Exercise requirements: Retype each record below word for word. Leave the pictures out.

(Source records)

#####

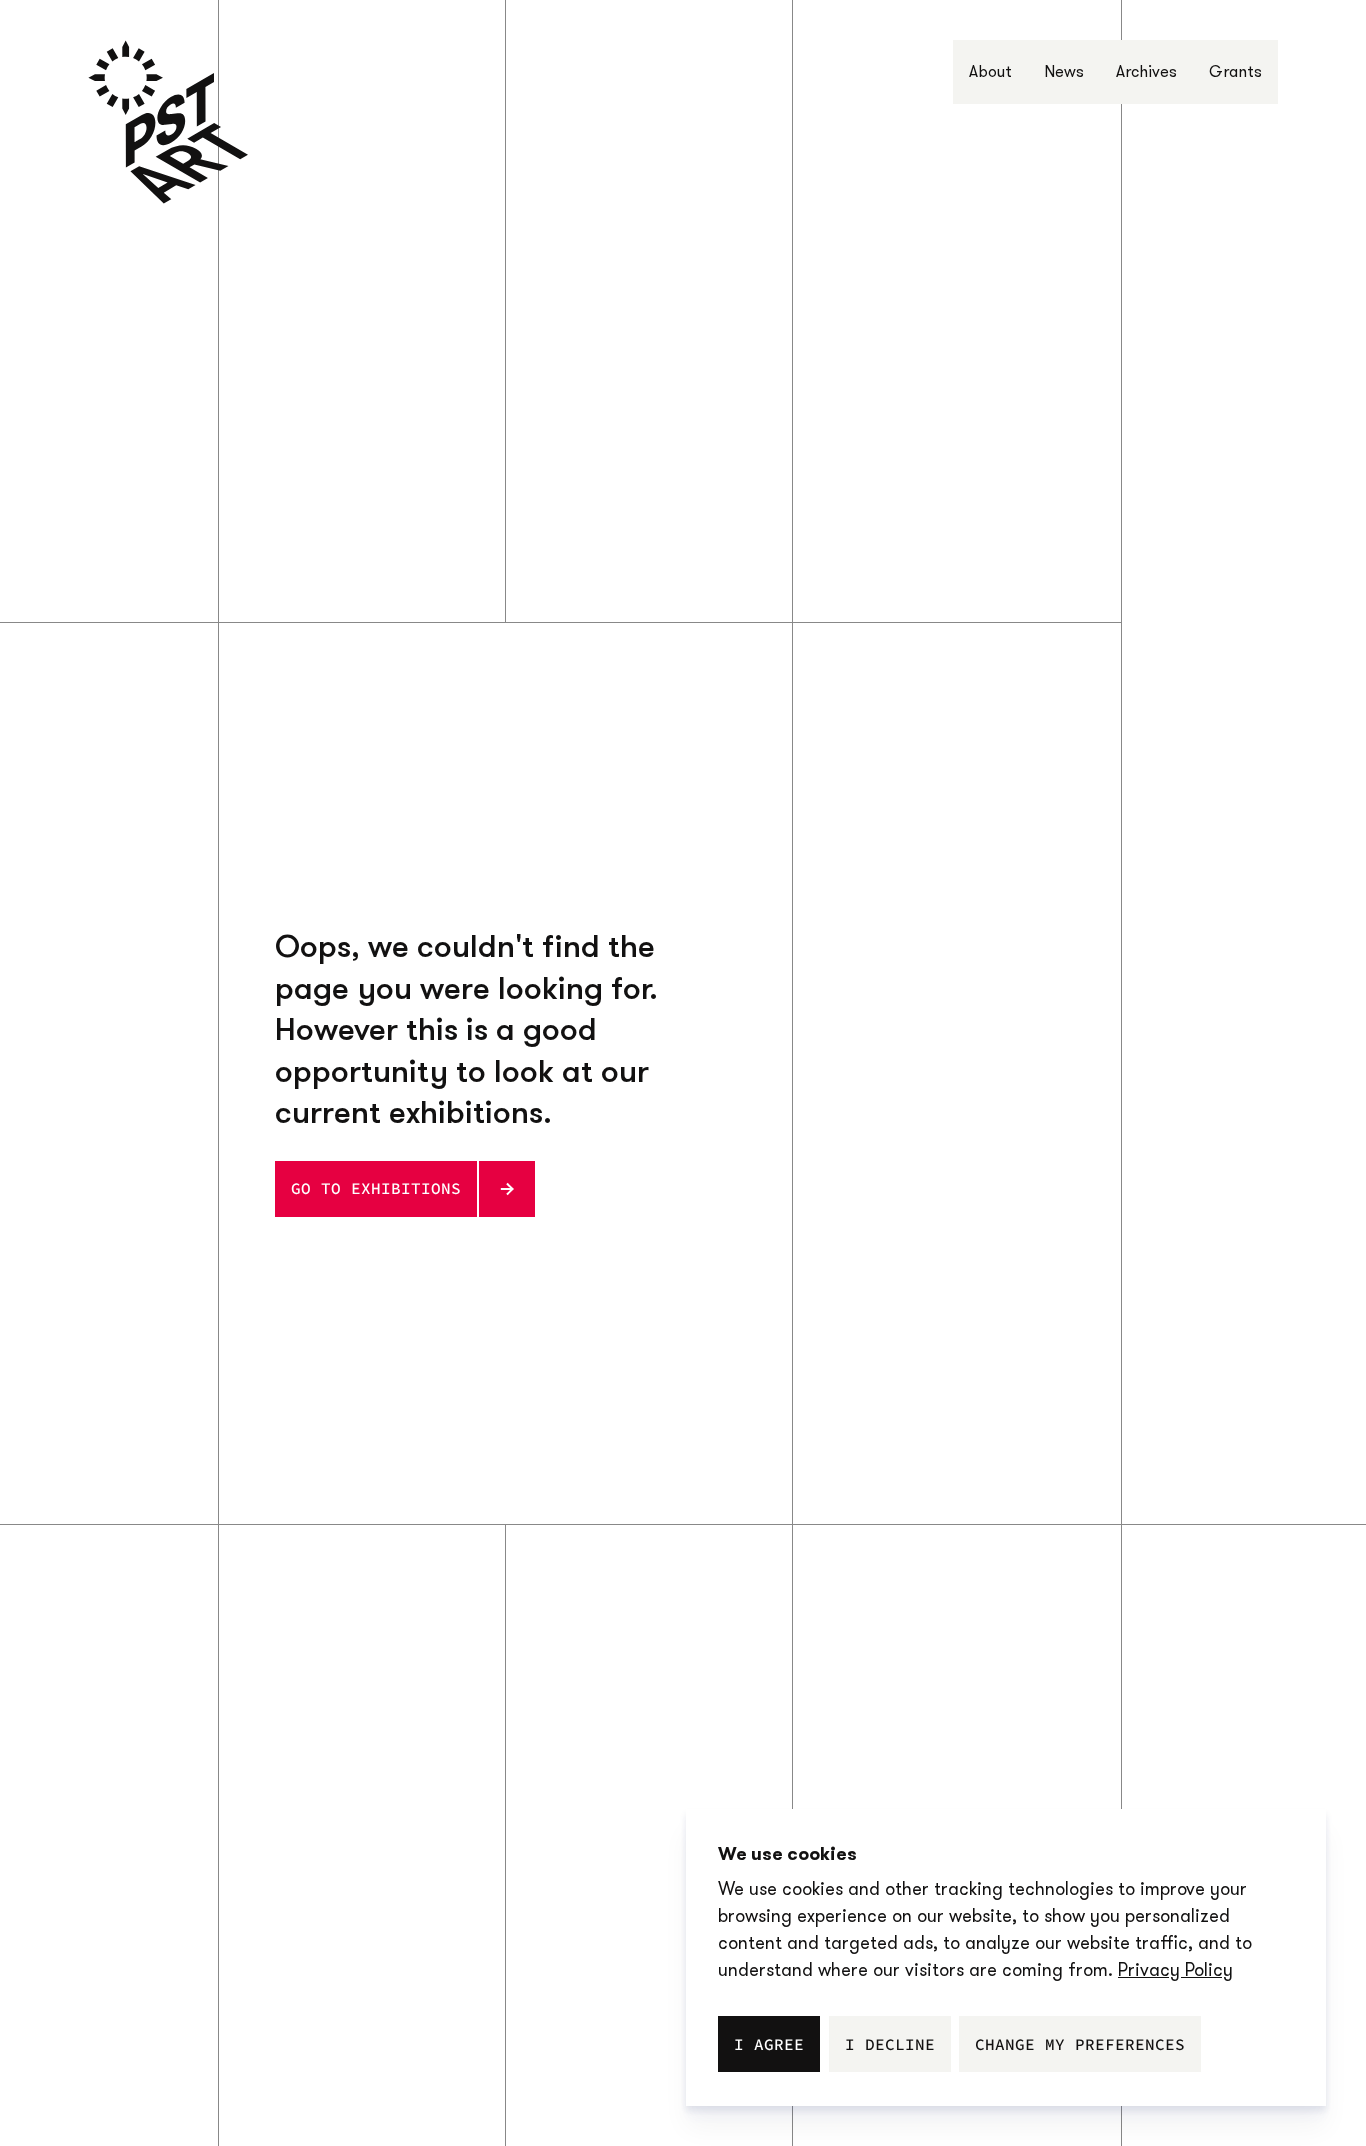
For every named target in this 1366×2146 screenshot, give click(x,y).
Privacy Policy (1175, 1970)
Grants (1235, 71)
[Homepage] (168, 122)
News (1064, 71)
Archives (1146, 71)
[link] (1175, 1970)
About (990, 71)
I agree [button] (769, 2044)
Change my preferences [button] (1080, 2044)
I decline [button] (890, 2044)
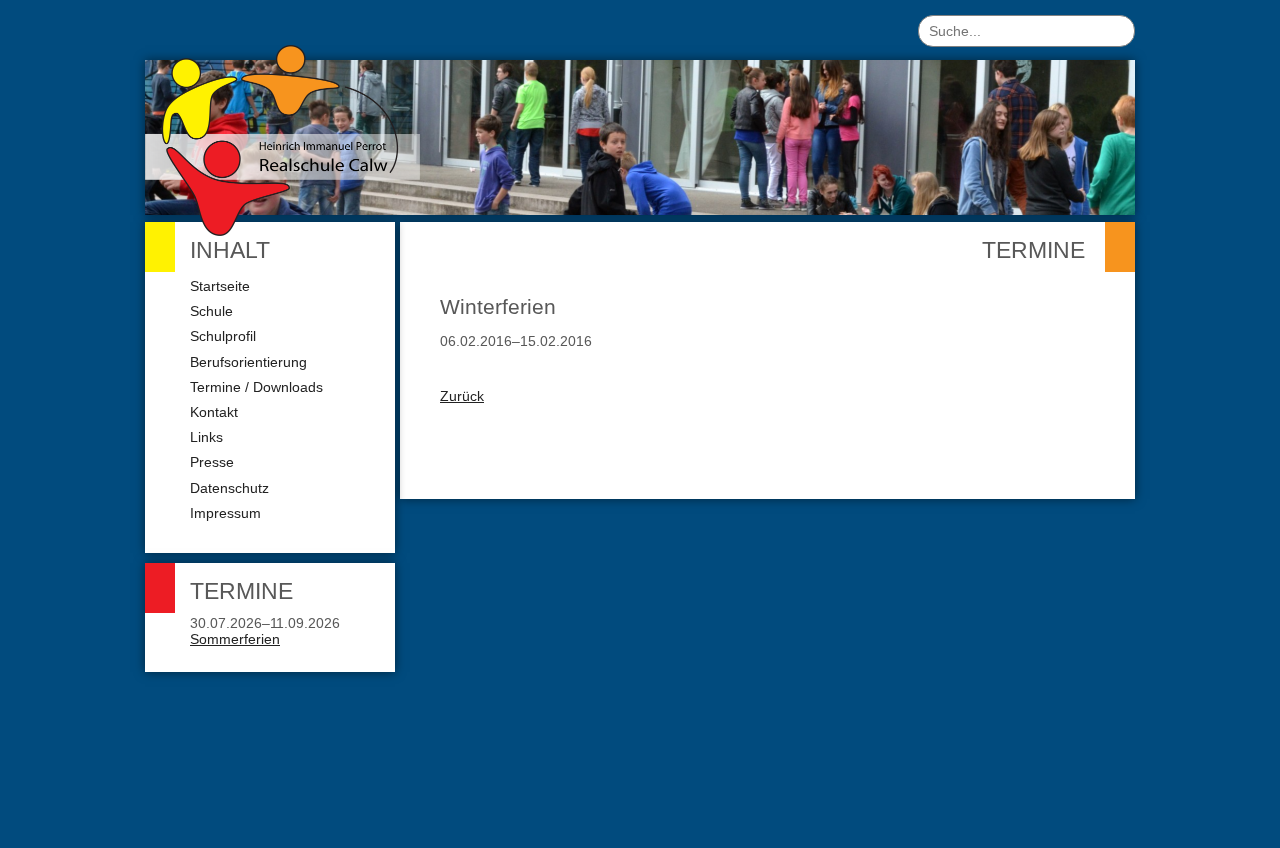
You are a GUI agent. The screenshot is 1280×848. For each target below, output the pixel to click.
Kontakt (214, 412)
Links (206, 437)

#####

Your solution:
For every named target in this 1366×2146 screenshot, give click(x,y).
Privacy Policy (1175, 1970)
Grants (1235, 71)
[Homepage] (168, 122)
News (1064, 71)
Archives (1146, 71)
[link] (1175, 1970)
About (990, 71)
I agree [button] (769, 2044)
Change my preferences [button] (1080, 2044)
I decline [button] (890, 2044)
You are a GUI agent. The screenshot is 1280×848. For each target below, output the pixel to click.
Kontakt (214, 412)
Links (206, 437)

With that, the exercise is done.